● GIVEN TEXT
↓↓↓
# Anybody able to find job in Canada from India



## esumitkumar (Oct 30, 2009)

Hi All

While this may sound impossible, could somebody advice that anybody got suceess in finding job from India ? Suppose you got PR and then mention canada mobile number (Skype one) and a Canadian address. While recruiters call u, can u tell them to take initial telephonic and Skype interview [since you are in India] and after that once u land in Canada, give final interview

Any experiences or advise are most welcome 

Regards
Sumit


----------



## Auld Yin (Mar 10, 2009)

It soundshighly implausible,


----------



## sk2014 (Apr 7, 2014)

Just go to Canada with couple of months of savings. Apply for jobs once you go there, meanwhile do some part time or casual jobs to earn money till you get the job you are looking for.


----------



## colchar (Oct 25, 2011)

esumitkumar said:


> Hi All
> 
> While this may sound impossible, could somebody advice that anybody got suceess in finding job from India ? Suppose you got PR and then mention canada mobile number (Skype one) and a Canadian address.



So you are proposing that one should lie to a potential employer?


----------



## esumitkumar (Oct 30, 2009)

not lying but type of workaround how to find a job while in India ? I am just asking if anybody has tried this ?


----------



## WestCoastCanadianGirl (Mar 17, 2012)

Most Canadian employers would prefer to have a face to face interview as opposed to Skype. 

If you don't disclose that you are outside of Canada, they're going to know that something is up when your availability to interview isn't during Canadian business hours (Delhi is 9.5 hours ahead of Toronto/12.5 hours ahead of Vancouver). 

Also, potential employers are going to need to know that you have a work permit/permission to live and work in Canada (sponsoring a foreign worker is neither fast, easy, or inexpensive) and unless they're scouting for someone with highly specialised skills, it's highly _un_likely that they would go to the time and expense of short listing/hiring someone on spec when there are other staffing solutions available to them in Canada.


----------



## Auld Yin (Mar 10, 2009)

sk2014 said:


> Just go to Canada with couple of months of savings. Apply for jobs once you go there, meanwhile do some part time or casual jobs to earn money till you get the job you are looking for.


You can't just go to Canada.


----------



## colchar (Oct 25, 2011)

esumitkumar said:


> not lying but type of workaround how to find a job while in India ? I am just asking if anybody has tried this ?



Yes, it _*is*_ lying.

What is it with Indians proposing to lie or commit fraud to enter Canada on this forum over the last couple of days?


----------



## colchar (Oct 25, 2011)
↑↑↑
● TO-DO LIST
(A) List every distinct username that has posted in the forum thread about finding a job in Canada from India.
(B) Extend the forum thread about finding a job in Canada from India by writing the post that comes next.

● RAW DATA
↓↓↓
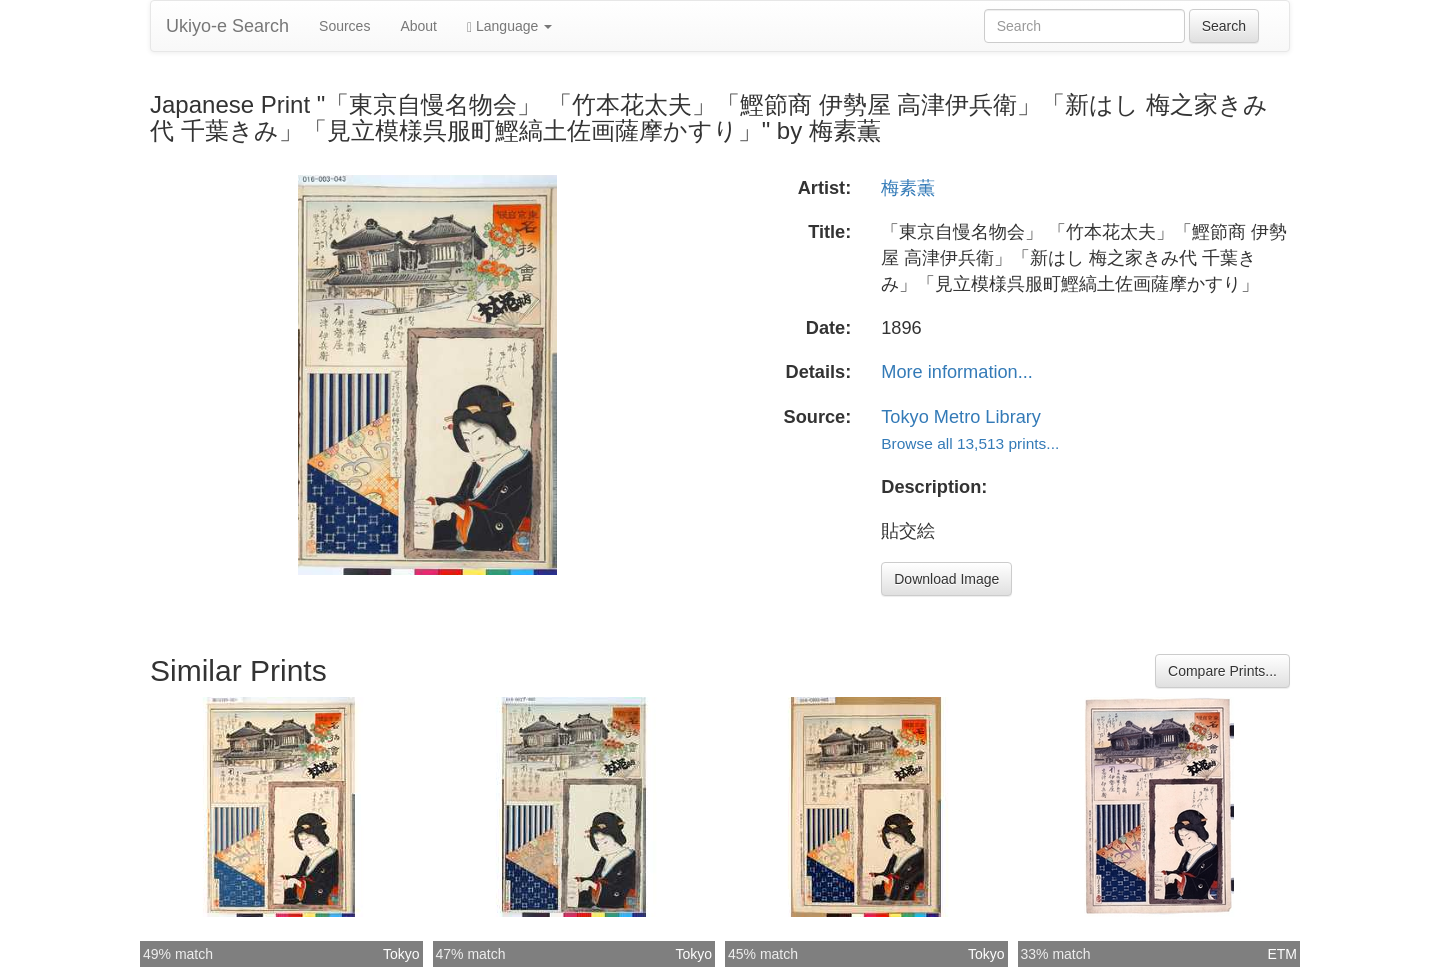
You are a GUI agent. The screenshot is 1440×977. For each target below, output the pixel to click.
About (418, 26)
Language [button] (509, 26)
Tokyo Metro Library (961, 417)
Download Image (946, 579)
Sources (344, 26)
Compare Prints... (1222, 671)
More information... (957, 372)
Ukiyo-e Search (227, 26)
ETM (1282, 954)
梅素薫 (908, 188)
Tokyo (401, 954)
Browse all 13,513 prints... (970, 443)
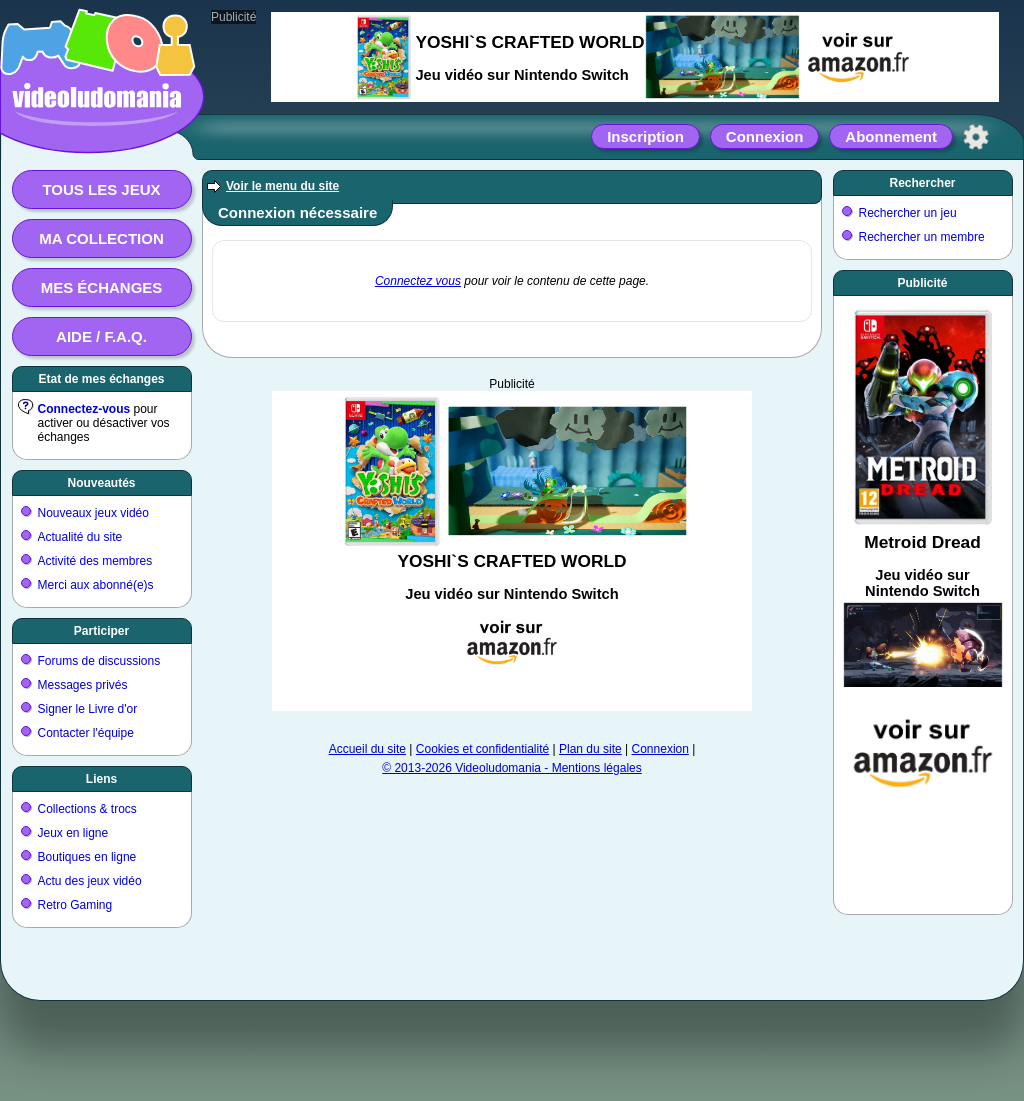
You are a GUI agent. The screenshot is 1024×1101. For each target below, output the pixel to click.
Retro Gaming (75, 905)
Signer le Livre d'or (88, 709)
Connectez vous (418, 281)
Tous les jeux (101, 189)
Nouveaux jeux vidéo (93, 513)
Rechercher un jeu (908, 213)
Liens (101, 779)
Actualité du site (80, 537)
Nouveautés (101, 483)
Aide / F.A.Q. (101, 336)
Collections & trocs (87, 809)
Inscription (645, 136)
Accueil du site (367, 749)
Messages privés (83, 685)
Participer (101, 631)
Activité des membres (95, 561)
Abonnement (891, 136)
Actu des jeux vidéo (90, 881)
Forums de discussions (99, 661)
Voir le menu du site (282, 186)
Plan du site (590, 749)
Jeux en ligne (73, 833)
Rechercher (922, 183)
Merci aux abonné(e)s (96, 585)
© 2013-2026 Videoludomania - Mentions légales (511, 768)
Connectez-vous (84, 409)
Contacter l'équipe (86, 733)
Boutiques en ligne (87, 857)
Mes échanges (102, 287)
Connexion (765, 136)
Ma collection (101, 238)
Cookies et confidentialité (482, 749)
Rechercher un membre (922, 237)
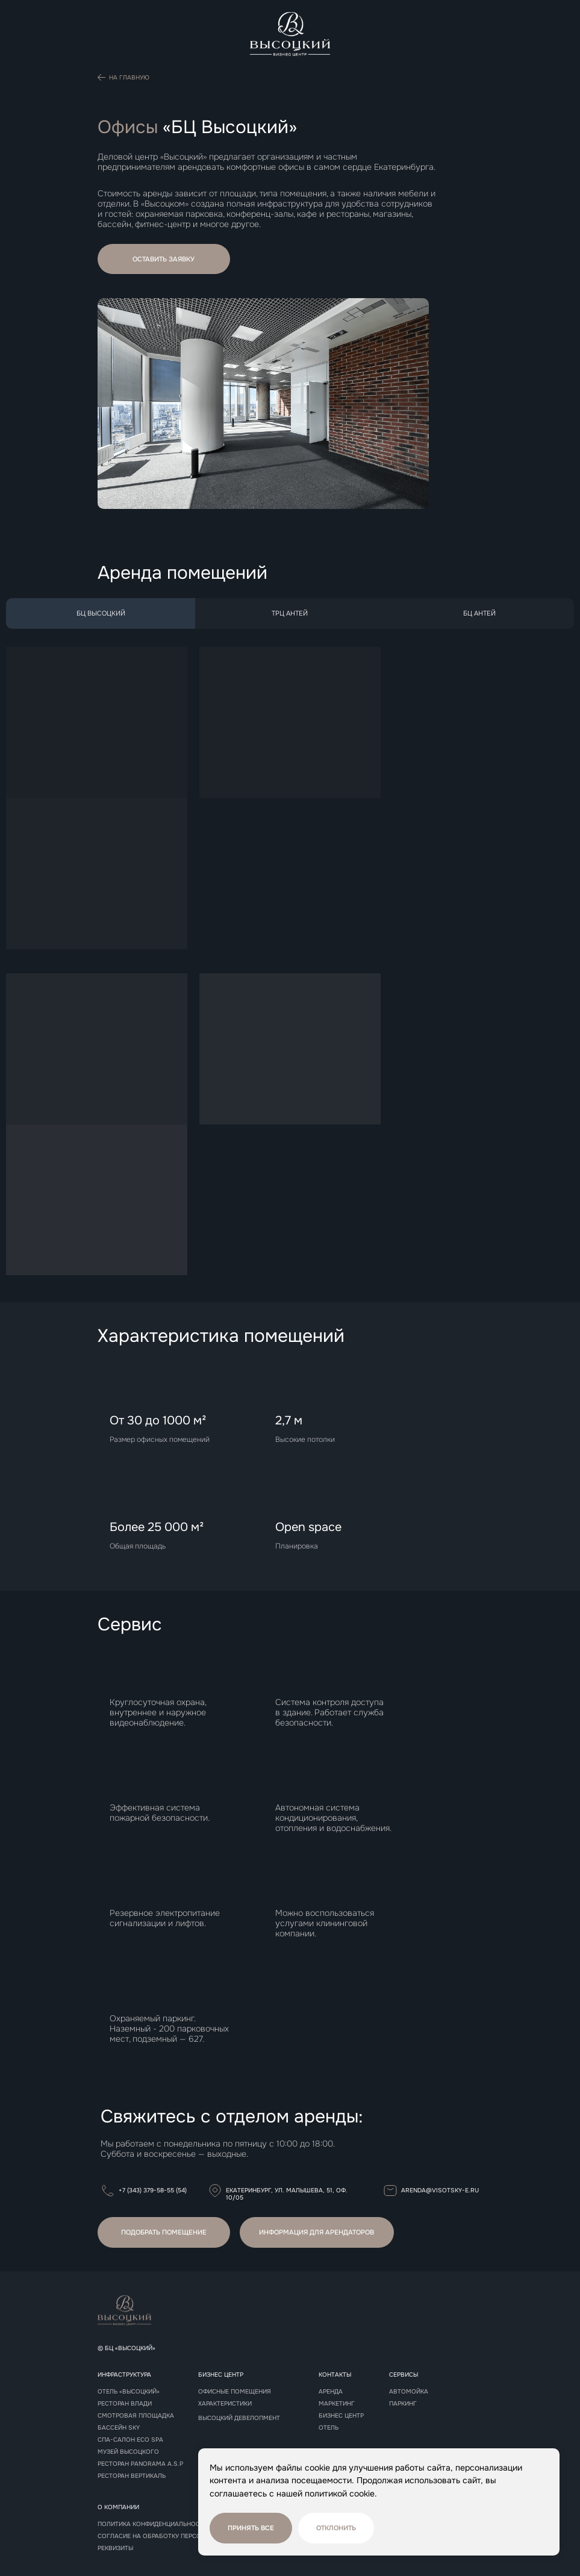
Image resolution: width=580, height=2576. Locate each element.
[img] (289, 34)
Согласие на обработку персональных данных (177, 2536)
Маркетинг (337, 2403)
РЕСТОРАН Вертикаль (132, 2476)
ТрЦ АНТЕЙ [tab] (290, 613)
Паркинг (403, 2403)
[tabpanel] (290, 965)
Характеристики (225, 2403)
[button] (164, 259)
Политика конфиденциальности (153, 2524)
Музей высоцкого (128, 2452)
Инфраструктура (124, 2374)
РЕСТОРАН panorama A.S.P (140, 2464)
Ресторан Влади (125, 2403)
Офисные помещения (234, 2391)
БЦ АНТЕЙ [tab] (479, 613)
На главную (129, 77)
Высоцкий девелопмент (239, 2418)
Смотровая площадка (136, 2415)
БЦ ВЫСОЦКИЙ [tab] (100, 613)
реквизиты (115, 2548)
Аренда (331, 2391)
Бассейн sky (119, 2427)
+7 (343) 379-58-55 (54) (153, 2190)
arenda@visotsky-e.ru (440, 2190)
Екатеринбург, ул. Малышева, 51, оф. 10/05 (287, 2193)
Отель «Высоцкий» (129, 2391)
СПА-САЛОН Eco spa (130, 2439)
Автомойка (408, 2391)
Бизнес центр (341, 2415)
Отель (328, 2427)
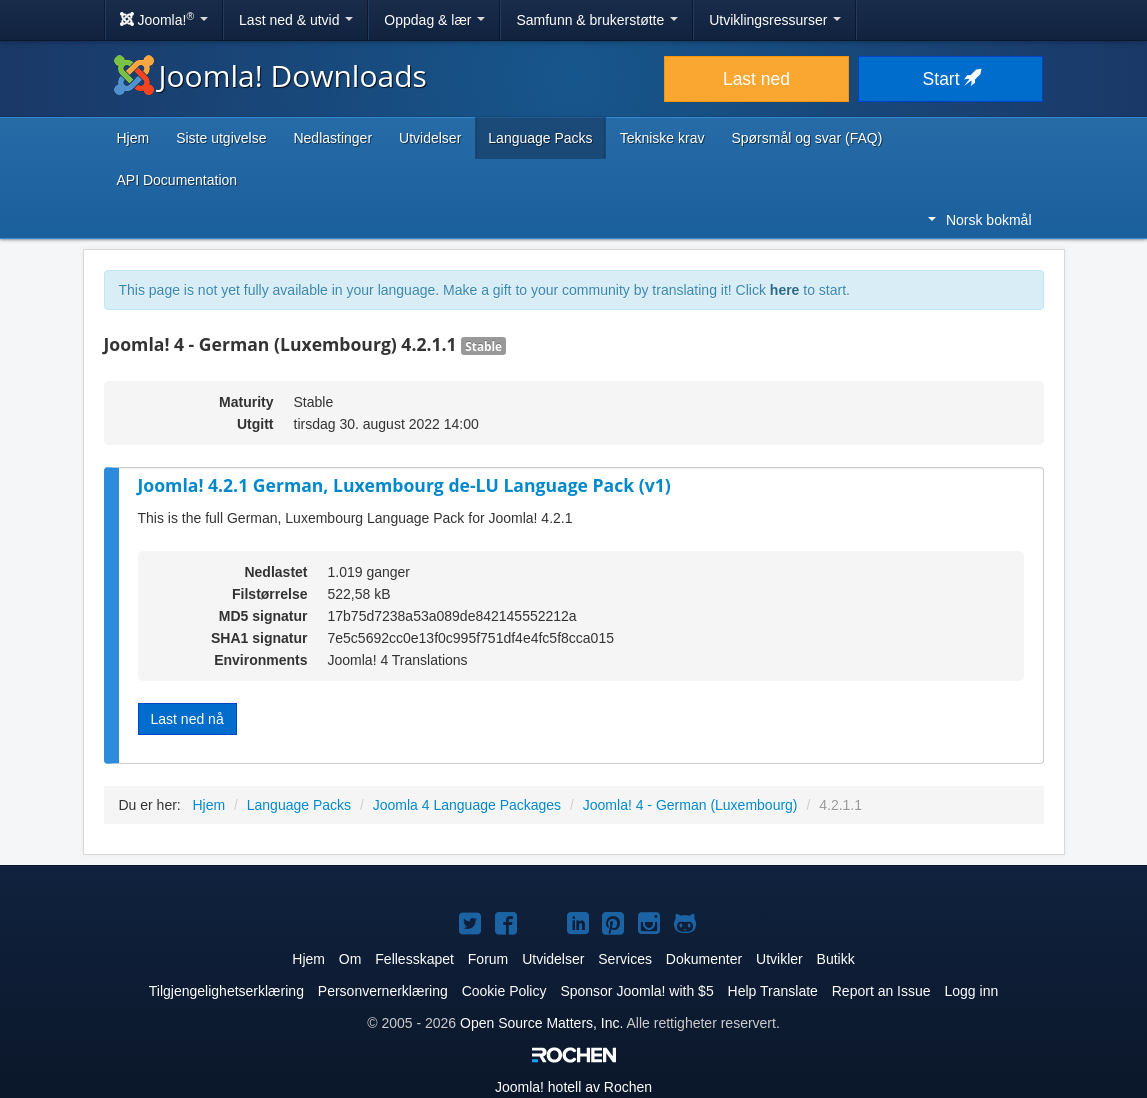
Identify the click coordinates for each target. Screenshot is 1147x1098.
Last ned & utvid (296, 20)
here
↑↑↑
● OUTPUTS FOR THE TASKS
(A) esumitkumar, Auld Yin, sk2014, colchar, WestCoastCanadianGirl

(B)
sk2014 said:


> Just go to Canada with couple of months of savings. Apply for jobs once you go there, meanwhile do some part time or casual jobs to earn money till you get the job you are looking for.



One cannot just show up here and work, one must have the right to work here.


----------



## Auld Yin (Mar 10, 2009)

sk2014 said:


> Just go to Canada with couple of months of savings. Apply for jobs once you go there, meanwhile do some part time or casual jobs to earn money till you get the job you are looking for.


You obviously know absolutely zilch about immigrating to Canada. You need to cease writing such rubbish.


----------



## esumitkumar (Oct 30, 2009)

colchar said:


> Yes, it _*is*_ lying.
> 
> What is it with Indians proposing to lie or commit fraud to enter Canada on this forum over the last couple of days?


Dear colchar

As a proud Indian, I am not suggesting to commit any fraud. My question was once you get PR, is it possible to get a job offer while you are in home country..Please read my first post where I clearly mention this ("suppose you got PR")

I hope everything is clear now

Cheers
Sumit


----------



## Auld Yin (Mar 10, 2009)

If you attain PR status you may live and work wherever you like in Canada. It is one step below citizenship.


----------



## esumitkumar (Oct 30, 2009)

Auld Yin said:


> If you attain PR status you may live and work wherever you like in Canada. It is one step below citizenship.


 correct, but isnt it too risky to go there without having a job in hand ? I was asking about same thing from fellow friends..whether after having PR..they were able to find job from home country itself ?

Regards
Sumit


----------



## Auld Yin (Mar 10, 2009)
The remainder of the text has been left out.